## Records supplied

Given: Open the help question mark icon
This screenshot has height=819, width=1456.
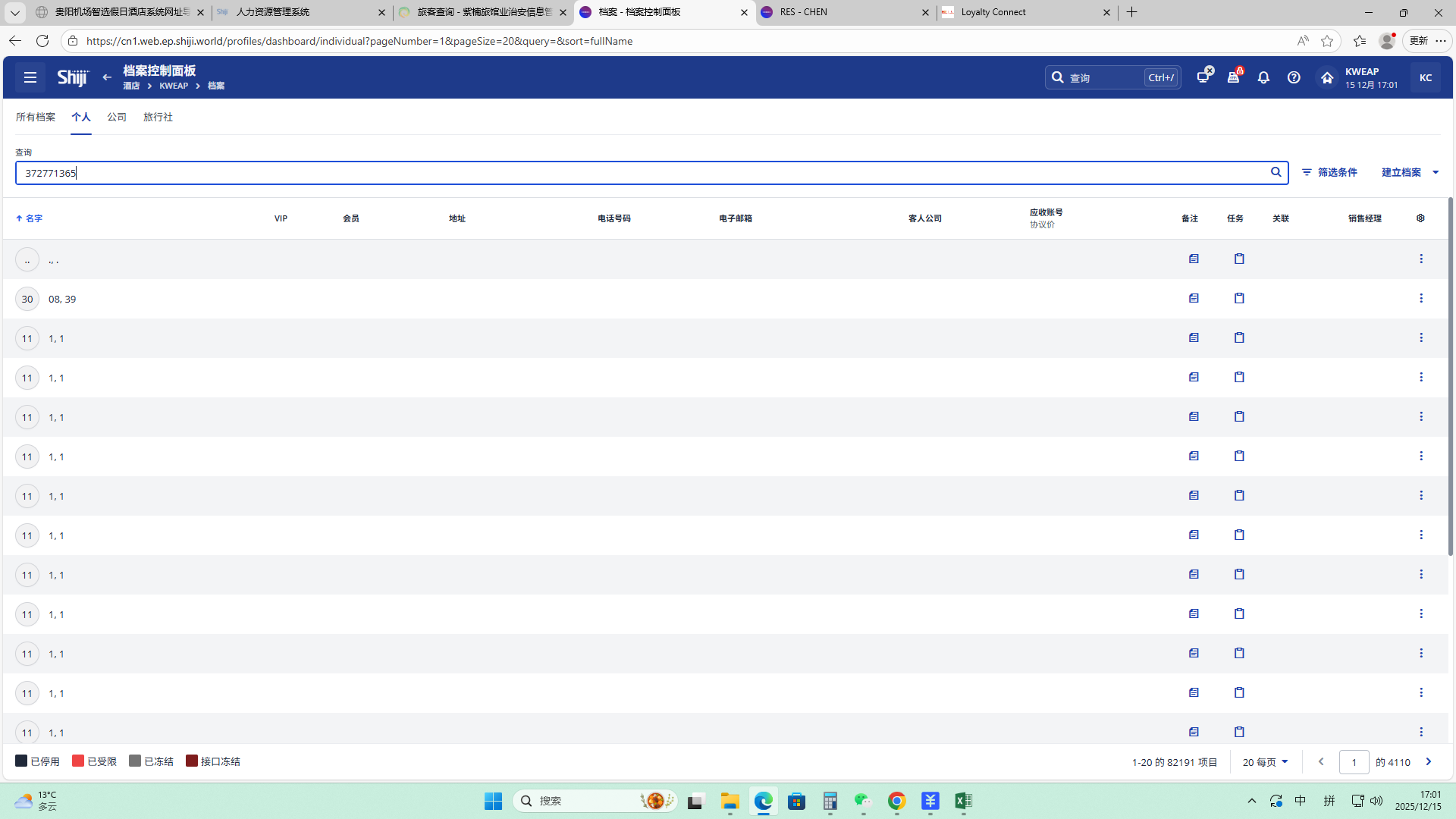Looking at the screenshot, I should (x=1294, y=77).
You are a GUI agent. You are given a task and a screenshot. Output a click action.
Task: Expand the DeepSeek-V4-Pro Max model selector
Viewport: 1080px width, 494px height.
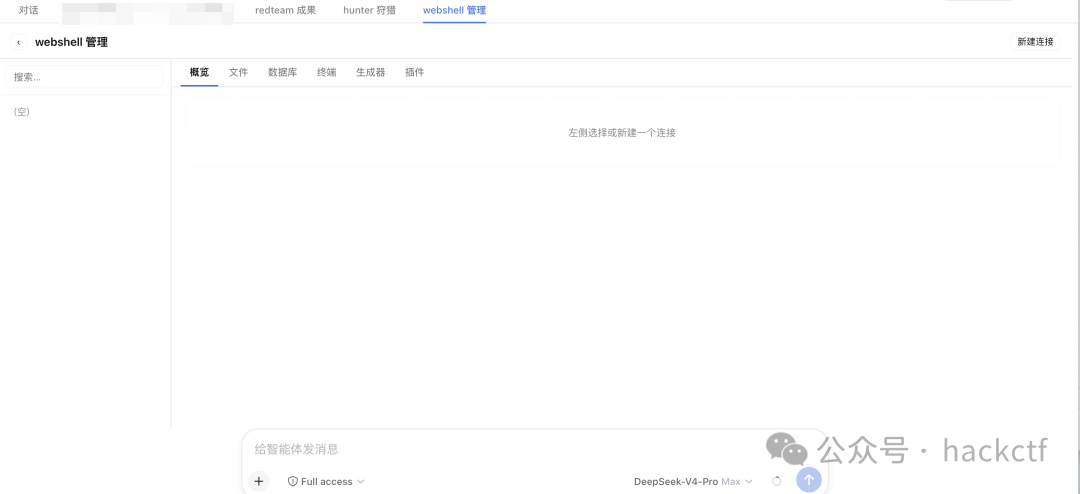coord(693,482)
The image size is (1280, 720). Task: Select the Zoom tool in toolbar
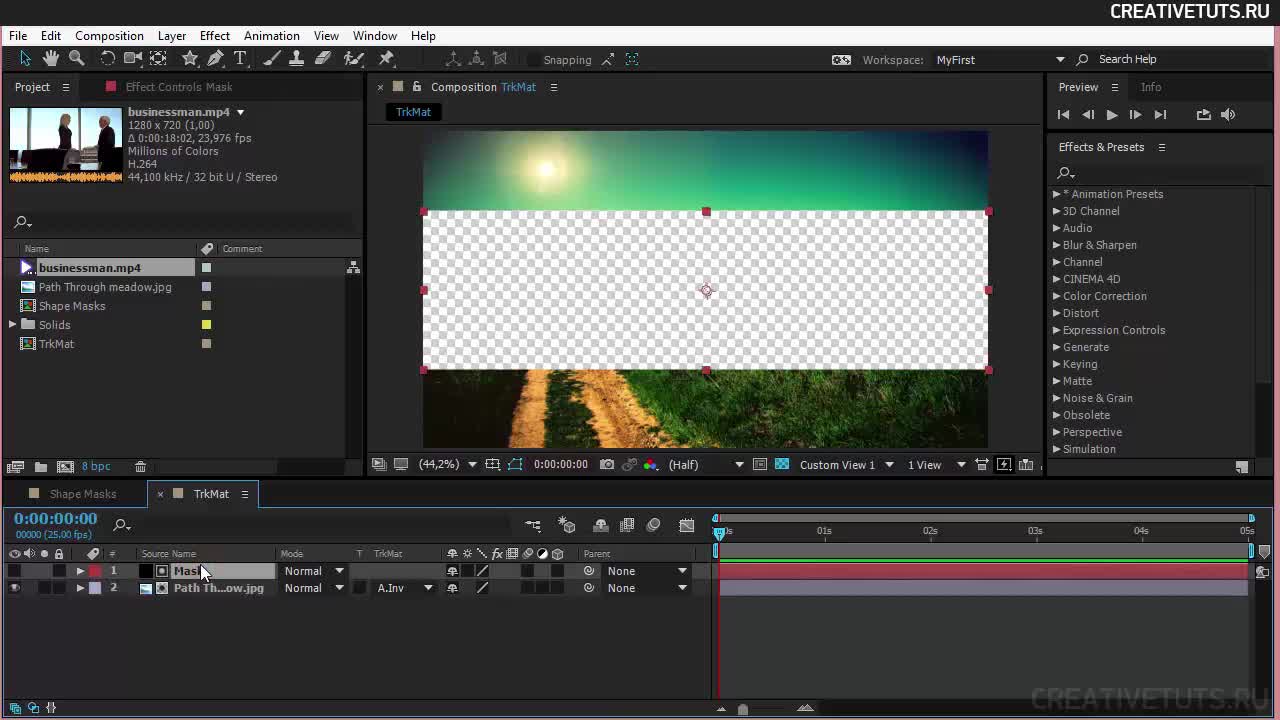point(77,59)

## Requirement
Can you convert the records above into a Markdown table with the columns Row and Line, numbering every non-blank line? Leave the pictures out.

## Solution for this task
| Row | Line |
|---|---|
| 1 | Given: Open the help question mark icon |
| 2 | This screenshot has height=819, width=1456. |
| 3 | Looking at the screenshot, I should (x=1294, y=77). |
| 4 | You are a GUI agent. You are given a task and a screenshot. Output a click action. |
| 5 | Task: Expand the DeepSeek-V4-Pro Max model selector |
| 6 | Viewport: 1080px width, 494px height. |
| 7 | coord(693,482) |
| 8 | The image size is (1280, 720). Task: Select the Zoom tool in toolbar |
| 9 | point(77,59) |